Open Source
Projects
Tools, models, and platforms we're building in the open.
Sawalni
Jan 2023
The first LLM and AI assistant built specifically for Moroccan Darija, supporting both Arabic and Latin scripts. Trained from scratch with a custom corpus capturing Darija's linguistic and cultural subtleties. Served thousands of users in controlled and public deployments. Built by Omneity Labs founder as a solo project in 2023.
wikilangs.org
Jan 2026
NLP models for 340+ Wikipedia languages — no GPU required. An open playground enabling researchers, educators, and language communities to explore pre-trained NLP tools for languages with little to no commercial support.
WikiLLM
Feb 2026
A family of compact, locally-runnable language models trained on curated Wikipedia data with custom tokenizers per language family. Designed to set a reproducible open baseline for low-resource LLM training with publishable evaluation benchmarks.
Sawtone
Jan 2025
An open framework for cross-script phonetic alignment and text normalization. Built to solve the pre-processing problem for alloglottographic and non-standardized languages (like Darija).

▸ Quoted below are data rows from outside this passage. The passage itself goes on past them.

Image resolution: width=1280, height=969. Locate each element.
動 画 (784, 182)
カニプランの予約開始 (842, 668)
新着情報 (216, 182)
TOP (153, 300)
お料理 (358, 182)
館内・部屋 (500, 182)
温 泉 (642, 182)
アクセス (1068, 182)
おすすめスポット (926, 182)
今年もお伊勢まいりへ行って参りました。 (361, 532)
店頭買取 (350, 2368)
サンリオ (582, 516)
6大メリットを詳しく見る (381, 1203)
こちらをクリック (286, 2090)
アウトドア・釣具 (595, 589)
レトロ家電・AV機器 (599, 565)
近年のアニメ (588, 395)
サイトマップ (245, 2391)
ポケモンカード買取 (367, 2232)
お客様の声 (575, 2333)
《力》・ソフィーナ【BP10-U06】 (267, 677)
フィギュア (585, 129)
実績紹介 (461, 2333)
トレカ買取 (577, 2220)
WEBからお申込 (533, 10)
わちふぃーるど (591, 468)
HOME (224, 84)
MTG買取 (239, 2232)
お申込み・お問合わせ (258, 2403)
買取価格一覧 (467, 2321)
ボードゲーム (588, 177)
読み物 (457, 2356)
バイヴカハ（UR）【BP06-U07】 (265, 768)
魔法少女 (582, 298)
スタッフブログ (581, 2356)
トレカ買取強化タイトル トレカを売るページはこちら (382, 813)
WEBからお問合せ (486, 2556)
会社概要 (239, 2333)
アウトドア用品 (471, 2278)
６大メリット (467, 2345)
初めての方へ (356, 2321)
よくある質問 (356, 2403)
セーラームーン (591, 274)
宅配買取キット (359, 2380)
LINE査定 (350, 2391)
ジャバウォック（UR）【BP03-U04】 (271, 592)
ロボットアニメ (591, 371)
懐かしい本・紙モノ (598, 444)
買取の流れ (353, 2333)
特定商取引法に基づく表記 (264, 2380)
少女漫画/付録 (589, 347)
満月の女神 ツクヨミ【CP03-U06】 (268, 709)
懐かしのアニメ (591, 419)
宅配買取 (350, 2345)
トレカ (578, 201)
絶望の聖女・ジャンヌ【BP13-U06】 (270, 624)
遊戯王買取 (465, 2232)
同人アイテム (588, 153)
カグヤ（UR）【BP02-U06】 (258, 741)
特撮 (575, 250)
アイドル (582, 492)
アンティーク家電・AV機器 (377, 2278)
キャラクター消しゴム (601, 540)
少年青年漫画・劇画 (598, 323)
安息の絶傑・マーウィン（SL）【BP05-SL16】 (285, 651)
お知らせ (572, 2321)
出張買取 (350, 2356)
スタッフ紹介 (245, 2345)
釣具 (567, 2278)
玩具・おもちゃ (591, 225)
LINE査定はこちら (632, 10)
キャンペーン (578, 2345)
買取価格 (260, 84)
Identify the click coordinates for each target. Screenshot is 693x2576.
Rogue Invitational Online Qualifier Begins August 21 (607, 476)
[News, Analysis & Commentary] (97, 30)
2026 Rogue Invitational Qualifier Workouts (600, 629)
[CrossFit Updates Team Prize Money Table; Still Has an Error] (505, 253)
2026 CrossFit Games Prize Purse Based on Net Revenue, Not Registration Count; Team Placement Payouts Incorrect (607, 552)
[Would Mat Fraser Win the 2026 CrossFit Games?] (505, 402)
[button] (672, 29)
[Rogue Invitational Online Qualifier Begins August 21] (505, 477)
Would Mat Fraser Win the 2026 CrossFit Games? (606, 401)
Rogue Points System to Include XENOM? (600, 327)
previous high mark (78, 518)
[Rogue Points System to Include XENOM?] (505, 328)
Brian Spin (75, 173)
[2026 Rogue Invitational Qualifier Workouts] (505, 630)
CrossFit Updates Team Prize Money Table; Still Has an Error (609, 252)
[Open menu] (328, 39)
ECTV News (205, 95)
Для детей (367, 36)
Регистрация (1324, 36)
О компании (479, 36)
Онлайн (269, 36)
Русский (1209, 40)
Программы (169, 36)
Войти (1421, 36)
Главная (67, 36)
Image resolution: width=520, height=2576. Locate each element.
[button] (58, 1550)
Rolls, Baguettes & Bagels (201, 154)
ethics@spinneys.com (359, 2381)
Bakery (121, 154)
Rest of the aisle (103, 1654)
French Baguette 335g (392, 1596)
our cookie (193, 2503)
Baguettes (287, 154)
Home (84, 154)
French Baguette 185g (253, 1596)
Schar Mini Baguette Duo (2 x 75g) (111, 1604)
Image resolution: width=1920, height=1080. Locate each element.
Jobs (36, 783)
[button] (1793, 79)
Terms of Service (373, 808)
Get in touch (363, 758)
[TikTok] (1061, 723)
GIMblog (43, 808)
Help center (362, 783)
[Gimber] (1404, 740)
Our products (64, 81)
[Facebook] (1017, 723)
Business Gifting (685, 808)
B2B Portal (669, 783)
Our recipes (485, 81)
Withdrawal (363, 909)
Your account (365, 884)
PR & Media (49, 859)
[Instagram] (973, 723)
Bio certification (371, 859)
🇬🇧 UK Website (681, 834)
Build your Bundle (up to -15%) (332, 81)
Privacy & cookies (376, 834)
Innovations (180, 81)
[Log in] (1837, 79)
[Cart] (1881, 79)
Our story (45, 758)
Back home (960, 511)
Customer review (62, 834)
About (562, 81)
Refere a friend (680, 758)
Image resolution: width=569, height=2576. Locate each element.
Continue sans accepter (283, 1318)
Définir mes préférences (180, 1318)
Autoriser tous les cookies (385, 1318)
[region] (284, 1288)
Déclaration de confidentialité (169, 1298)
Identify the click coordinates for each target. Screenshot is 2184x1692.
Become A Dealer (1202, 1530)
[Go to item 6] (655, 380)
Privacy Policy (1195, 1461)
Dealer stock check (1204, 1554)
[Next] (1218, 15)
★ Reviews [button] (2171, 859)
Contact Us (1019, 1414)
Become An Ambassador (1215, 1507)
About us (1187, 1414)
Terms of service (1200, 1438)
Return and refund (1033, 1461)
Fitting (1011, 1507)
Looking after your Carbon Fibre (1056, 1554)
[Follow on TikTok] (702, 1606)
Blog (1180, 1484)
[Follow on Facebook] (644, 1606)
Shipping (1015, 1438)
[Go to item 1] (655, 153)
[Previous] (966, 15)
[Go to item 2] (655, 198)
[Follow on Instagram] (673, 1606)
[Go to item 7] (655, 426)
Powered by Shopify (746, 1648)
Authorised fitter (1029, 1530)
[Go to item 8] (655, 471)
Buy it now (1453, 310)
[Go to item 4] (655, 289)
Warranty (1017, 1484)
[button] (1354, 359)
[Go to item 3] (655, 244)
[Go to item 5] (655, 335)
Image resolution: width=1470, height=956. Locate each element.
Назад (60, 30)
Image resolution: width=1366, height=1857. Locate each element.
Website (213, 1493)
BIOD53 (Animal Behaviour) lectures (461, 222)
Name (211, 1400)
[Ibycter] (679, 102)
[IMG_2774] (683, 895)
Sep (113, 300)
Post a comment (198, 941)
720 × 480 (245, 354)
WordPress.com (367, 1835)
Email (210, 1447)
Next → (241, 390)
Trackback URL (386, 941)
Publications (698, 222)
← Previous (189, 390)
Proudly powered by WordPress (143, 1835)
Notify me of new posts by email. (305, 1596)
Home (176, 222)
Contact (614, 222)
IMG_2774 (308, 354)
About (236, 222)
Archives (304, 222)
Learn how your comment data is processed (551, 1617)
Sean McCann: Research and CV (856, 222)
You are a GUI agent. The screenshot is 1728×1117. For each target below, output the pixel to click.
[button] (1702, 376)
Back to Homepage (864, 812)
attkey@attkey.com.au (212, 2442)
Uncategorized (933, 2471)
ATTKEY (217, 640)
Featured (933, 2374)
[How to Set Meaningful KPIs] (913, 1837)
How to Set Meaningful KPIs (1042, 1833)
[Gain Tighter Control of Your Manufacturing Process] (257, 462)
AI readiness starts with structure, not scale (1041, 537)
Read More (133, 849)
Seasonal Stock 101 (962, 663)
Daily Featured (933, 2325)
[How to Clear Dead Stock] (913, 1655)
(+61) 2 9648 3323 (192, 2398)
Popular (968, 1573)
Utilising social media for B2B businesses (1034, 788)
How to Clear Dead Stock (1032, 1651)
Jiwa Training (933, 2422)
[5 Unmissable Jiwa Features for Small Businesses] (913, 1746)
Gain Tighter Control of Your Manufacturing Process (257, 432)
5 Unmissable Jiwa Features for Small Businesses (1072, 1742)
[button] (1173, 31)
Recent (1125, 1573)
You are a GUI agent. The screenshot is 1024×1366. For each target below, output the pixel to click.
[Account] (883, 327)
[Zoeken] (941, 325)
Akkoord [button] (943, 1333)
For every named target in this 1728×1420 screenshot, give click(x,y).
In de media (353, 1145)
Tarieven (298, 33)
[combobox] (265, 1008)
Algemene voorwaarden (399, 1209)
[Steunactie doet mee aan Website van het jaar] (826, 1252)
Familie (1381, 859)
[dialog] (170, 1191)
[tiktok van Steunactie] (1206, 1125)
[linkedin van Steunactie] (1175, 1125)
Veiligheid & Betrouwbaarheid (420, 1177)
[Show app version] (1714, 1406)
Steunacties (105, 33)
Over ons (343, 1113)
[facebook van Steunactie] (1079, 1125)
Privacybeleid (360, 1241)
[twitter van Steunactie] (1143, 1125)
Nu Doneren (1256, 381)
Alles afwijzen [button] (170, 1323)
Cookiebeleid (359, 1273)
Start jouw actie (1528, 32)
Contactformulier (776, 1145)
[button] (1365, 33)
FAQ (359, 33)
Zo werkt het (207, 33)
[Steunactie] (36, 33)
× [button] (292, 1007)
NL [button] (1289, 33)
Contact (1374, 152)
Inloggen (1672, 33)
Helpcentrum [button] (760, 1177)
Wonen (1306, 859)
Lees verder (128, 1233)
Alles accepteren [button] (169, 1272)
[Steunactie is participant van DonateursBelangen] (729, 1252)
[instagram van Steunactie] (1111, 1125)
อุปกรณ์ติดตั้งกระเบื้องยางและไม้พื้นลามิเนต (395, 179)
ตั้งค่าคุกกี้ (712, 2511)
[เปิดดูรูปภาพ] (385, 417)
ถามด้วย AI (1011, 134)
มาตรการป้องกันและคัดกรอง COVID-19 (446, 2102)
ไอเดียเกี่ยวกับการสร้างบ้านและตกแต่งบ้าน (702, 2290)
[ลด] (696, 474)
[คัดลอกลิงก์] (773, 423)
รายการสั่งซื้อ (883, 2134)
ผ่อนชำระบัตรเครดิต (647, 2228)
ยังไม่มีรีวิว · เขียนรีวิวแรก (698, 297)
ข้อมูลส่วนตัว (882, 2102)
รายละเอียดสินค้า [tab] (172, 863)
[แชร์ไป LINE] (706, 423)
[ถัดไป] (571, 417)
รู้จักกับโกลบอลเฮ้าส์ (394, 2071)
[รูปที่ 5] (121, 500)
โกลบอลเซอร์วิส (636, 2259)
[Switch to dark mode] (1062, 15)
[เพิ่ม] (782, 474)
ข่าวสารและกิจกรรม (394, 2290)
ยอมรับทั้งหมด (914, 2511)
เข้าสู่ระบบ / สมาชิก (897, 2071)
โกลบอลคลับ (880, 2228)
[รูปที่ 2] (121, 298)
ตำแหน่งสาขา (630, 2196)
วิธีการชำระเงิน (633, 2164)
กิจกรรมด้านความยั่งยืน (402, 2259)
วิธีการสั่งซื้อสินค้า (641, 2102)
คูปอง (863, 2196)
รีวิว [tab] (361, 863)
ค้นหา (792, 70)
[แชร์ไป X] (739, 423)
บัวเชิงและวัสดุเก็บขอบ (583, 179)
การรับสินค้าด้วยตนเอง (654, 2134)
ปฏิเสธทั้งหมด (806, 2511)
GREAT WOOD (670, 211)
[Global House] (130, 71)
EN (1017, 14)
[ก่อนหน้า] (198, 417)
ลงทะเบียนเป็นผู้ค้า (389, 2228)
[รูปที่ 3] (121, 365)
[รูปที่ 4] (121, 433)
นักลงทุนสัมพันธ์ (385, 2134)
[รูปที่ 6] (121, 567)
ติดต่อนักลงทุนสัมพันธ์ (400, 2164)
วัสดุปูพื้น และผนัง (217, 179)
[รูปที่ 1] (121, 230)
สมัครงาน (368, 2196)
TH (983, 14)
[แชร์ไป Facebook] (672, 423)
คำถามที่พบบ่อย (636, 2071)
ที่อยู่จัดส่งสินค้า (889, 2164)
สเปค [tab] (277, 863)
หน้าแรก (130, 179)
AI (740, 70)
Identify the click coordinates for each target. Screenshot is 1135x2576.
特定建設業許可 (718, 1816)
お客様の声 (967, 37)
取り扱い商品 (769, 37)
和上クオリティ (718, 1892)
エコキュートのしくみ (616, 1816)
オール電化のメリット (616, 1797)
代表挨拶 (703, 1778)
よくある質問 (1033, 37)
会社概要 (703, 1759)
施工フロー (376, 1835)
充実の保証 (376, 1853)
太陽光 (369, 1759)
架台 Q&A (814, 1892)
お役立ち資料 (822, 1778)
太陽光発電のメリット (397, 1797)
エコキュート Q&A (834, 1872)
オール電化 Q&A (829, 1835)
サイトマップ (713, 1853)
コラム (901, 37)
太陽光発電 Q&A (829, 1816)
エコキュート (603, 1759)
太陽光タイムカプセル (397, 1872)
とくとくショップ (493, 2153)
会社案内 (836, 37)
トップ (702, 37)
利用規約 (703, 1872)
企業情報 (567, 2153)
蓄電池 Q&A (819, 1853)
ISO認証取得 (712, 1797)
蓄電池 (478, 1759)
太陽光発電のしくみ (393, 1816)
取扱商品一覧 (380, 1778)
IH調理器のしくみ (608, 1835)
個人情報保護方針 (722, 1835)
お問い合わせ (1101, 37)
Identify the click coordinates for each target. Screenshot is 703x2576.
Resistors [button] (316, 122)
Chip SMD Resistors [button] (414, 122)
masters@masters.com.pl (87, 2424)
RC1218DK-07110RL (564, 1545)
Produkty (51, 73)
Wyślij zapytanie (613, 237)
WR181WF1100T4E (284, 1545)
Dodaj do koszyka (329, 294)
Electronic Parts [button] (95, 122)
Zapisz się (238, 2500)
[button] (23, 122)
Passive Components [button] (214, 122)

Published in Lingua Posnaniensis.
Herd
Jan 2025
Browser superpowers and MCP server for AI agents — enables LLM agents to operate any website via function-calling and Model Context Protocol integrations.
hypersets
Jan 2025
Query terabytes of data with simple SQL; work with massive HuggingFace datasets without fully downloading them.
borgllm
Jan 2025
LLM infrastructure tooling for distributed and multi-provider setups.
prepress
Jan 2026
Release management for Python, Rust, JavaScript, and Go.
Semango
Jan 2025
Semantic analysis and annotation platform for multilingual corpora. Provides tools for cross-lingual semantic tagging, sense disambiguation, and corpus exploration.
wikipedia-monthly
Jun 2024
Monthly-updated, ready-to-use Wikipedia dumps for all 340+ language editions on HuggingFace. Used by leading AI labs including Nous Research as part of their training pipelines. The go-to dataset for researchers needing fresh, clean Wikipedia data at scale.